I very much doubt that I could stick more than 2g holding the finishing jug of a dyno (equivalent to hanging the jug with another climber on your back). So depending exactly how much of a beast/lardarse you are, that should give you your peak live load at a point directly under a rafter.

You also need to consider how the load is distributed across the rafters - both how many rafters and where attached. If your board is attached at mid span, the deflection for a given load will be 1.6 times greater than for the same load uniformly distributed, which is what those tables assume.

Also, the roof design dead load is vertically down but worst case is you are swinging out on the jug, perpendicular to the rafter, so add a factor of 1 over cosine of your roof angle.

Post edited at 22:26
In reply to Darkinbad:

Amazing thanks for taking the time. I get what you are saying except for the last paragraph. Can you explain? That seems important.

 Darkinbad 18 Aug 2022
In reply to The Connor-Crabb:

That last point was just that weight acts straight down, so only part of that weight (cosine of roof angle) is acting to bend the rafter, whereas a swinging climber could be pulling straight out on the rafter.
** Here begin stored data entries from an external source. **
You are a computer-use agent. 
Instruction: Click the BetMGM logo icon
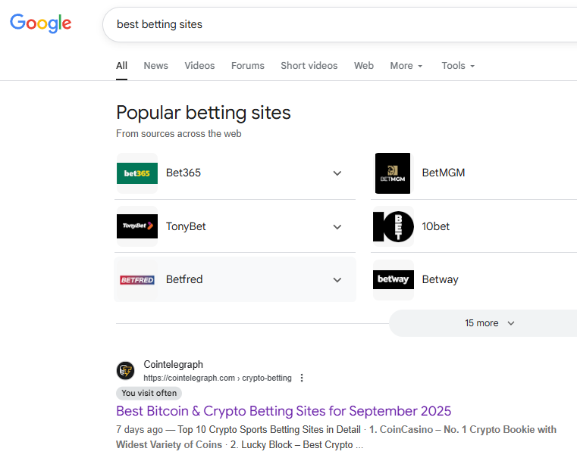[x=393, y=173]
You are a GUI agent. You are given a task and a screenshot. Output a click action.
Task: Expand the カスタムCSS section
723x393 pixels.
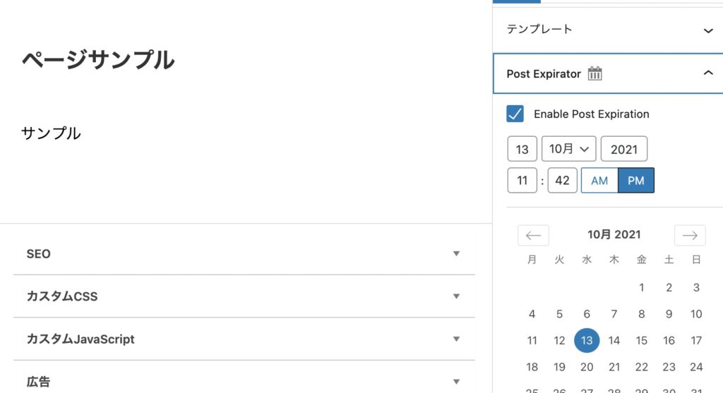(456, 296)
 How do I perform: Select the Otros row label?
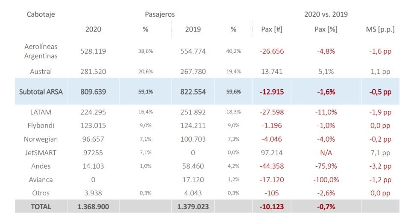coord(41,193)
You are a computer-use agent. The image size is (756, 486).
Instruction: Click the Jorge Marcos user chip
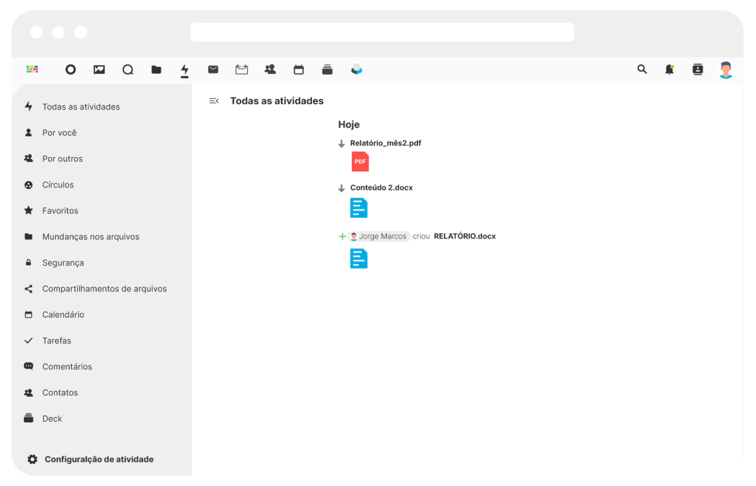(x=379, y=237)
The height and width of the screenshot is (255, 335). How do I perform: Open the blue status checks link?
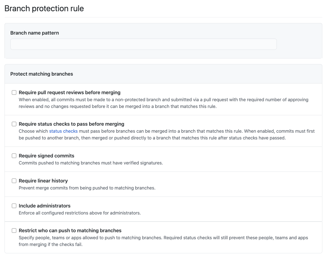[x=63, y=131]
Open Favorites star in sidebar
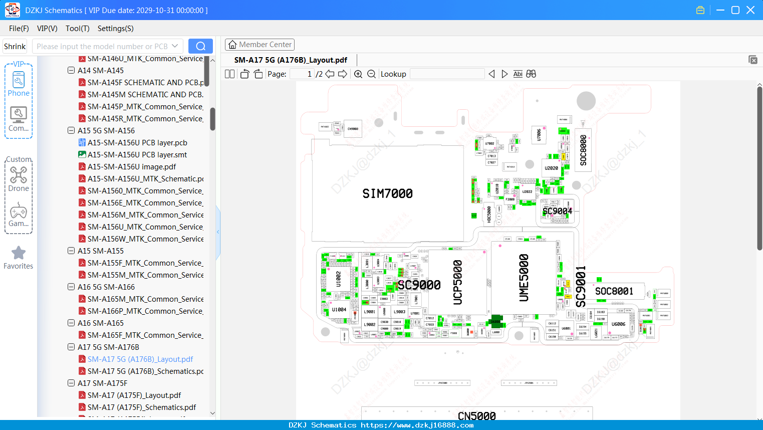This screenshot has width=763, height=430. click(19, 258)
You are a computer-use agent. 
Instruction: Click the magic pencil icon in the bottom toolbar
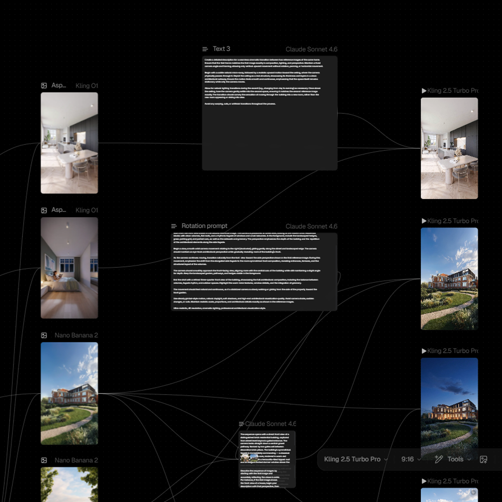tap(438, 459)
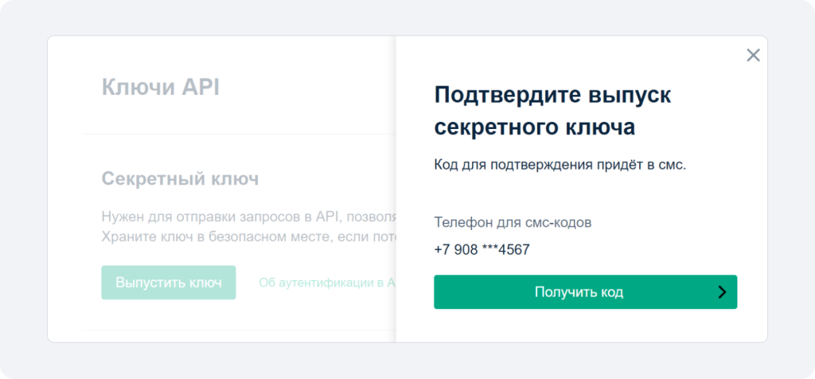The width and height of the screenshot is (815, 379).
Task: Click the 'секретного ключа' heading line
Action: click(x=534, y=127)
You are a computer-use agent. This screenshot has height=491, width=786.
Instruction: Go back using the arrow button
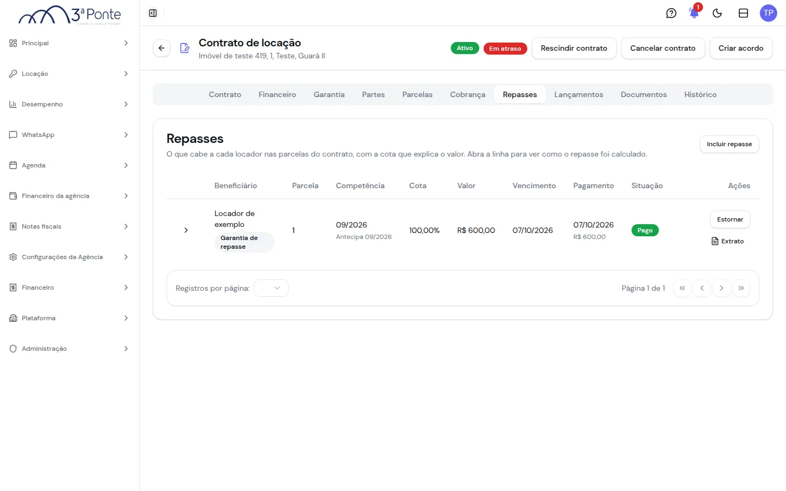162,48
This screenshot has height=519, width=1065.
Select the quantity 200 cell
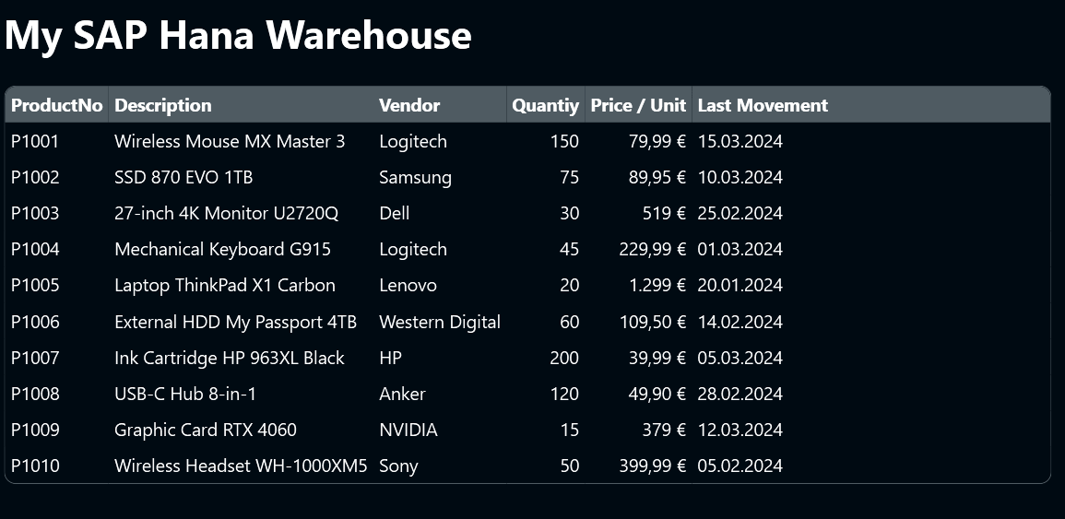pyautogui.click(x=563, y=359)
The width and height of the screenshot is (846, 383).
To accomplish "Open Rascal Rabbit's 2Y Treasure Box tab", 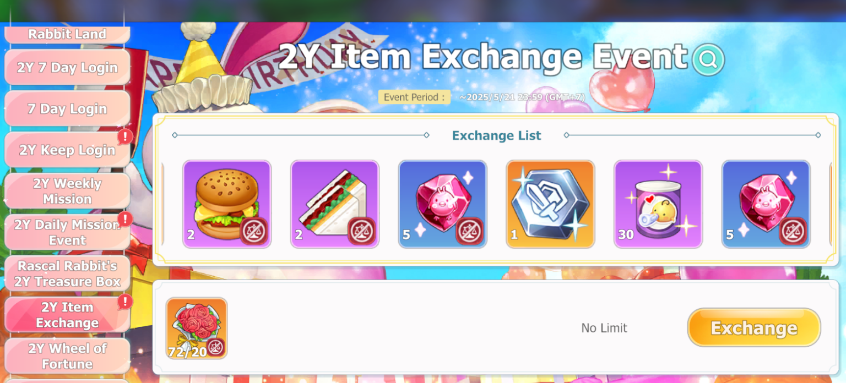I will [x=67, y=273].
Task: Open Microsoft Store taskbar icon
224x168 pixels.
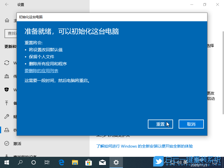Action: (x=88, y=162)
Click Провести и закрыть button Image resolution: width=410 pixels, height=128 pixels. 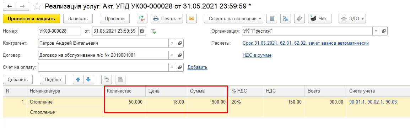pos(31,18)
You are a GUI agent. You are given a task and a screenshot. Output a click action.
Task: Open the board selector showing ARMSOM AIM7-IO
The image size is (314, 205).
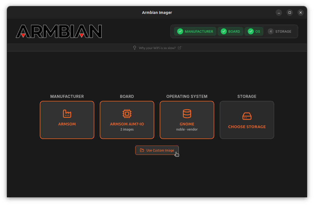(127, 120)
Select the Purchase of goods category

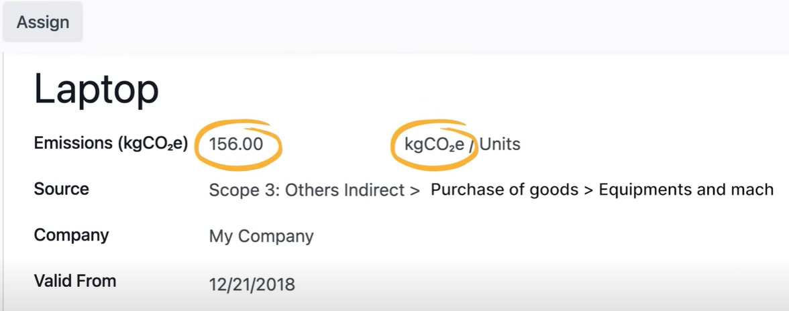coord(504,190)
But I have never built a board, never mind a building, so this is just armchair theorising on my part. My point is really that you need to be careful about comparing an evenly distributed total load on the roof with a point load from a climber swinging on a jug.

For example, if you use that table to select rafters for a 2m span at 450mm spacing, 0.5kN/sq.m dead load, then each rafter is designed to support 0.9 square metres with dead load 0.5kN/sq.m and 1.0kN/sq.m imposed (wind) load, giving about 1.3kN in total. That load is evenly distributed - you would get the same deflection with a load of 0.85kN at the midpoint. A swinging 85kg climber could perhaps generate twice that load.
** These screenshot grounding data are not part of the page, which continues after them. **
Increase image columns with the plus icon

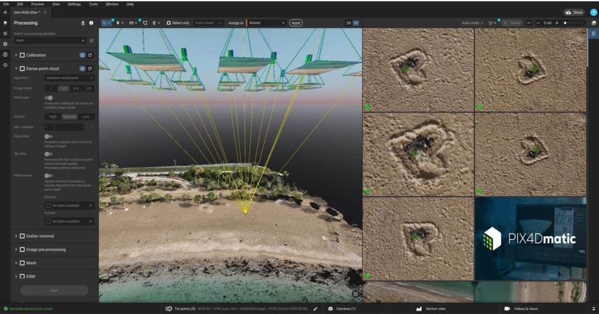tap(557, 23)
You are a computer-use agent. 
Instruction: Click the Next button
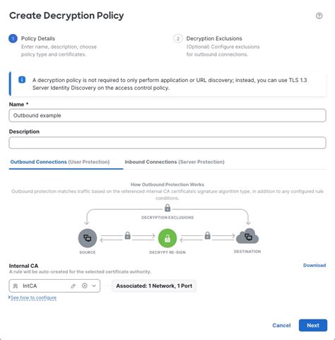tap(313, 325)
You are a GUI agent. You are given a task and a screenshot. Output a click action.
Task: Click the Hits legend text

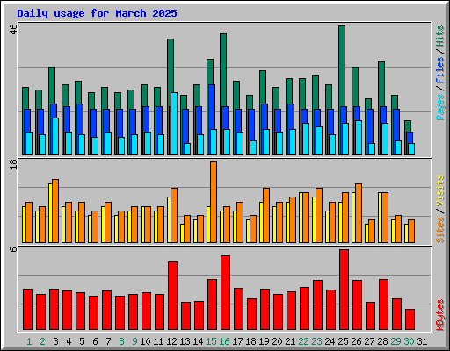tap(440, 36)
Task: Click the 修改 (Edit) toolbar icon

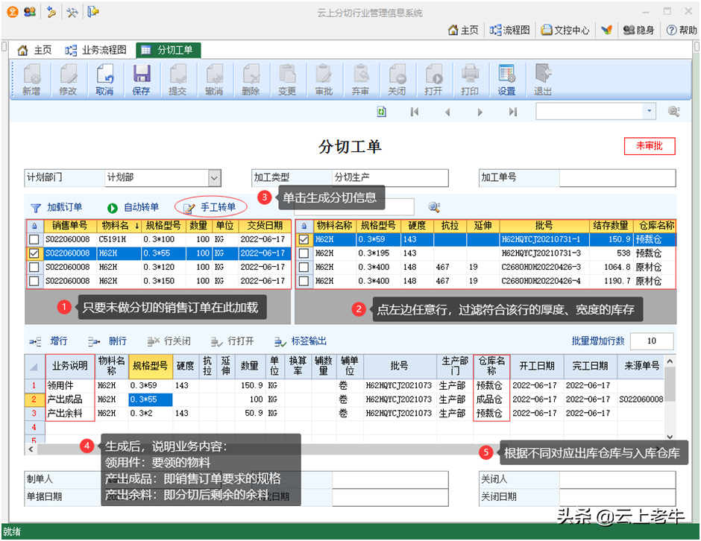Action: point(68,80)
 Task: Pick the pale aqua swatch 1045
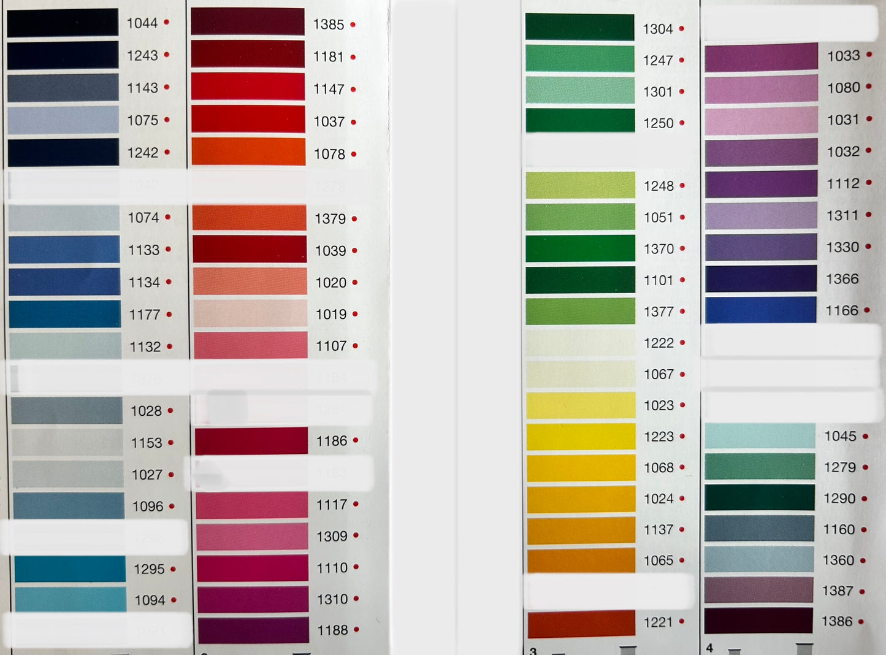click(760, 436)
Of course there are factors of safety in there that would probably see you right, but I think the main thing is just to distribute the load well from the board to multiple rafters or other supports. A good stiff joist along the top of the board would probably be sufficient.

And don't climb during a gale

 jkarran 18 Aug 2022
In reply to The Connor-Crabb:

IIRC the load figures you quote relate to snow and wind loads, the applicable figure for your region can be picked off a map that is downloadable (sorry, you'll have to google).

I'm struggling to visualise exactly what you're proposing. A long thin 3-walled shed with a simple double pitched roof and a climbing wall inside? Or no walls, just a roof on posts?

Unless your wall surface is articulated the floor carries most of the climbing load. Even the 40deg board if tied to the rafters acts to deform the roof and wallplates laterally and vertically. That does need consideration but there are various triangulation/sarking options which will easily deal with it.

Unless you do something really mad structurally once it's strong enough to withstand British weather it'll handle you climbing under it just fine.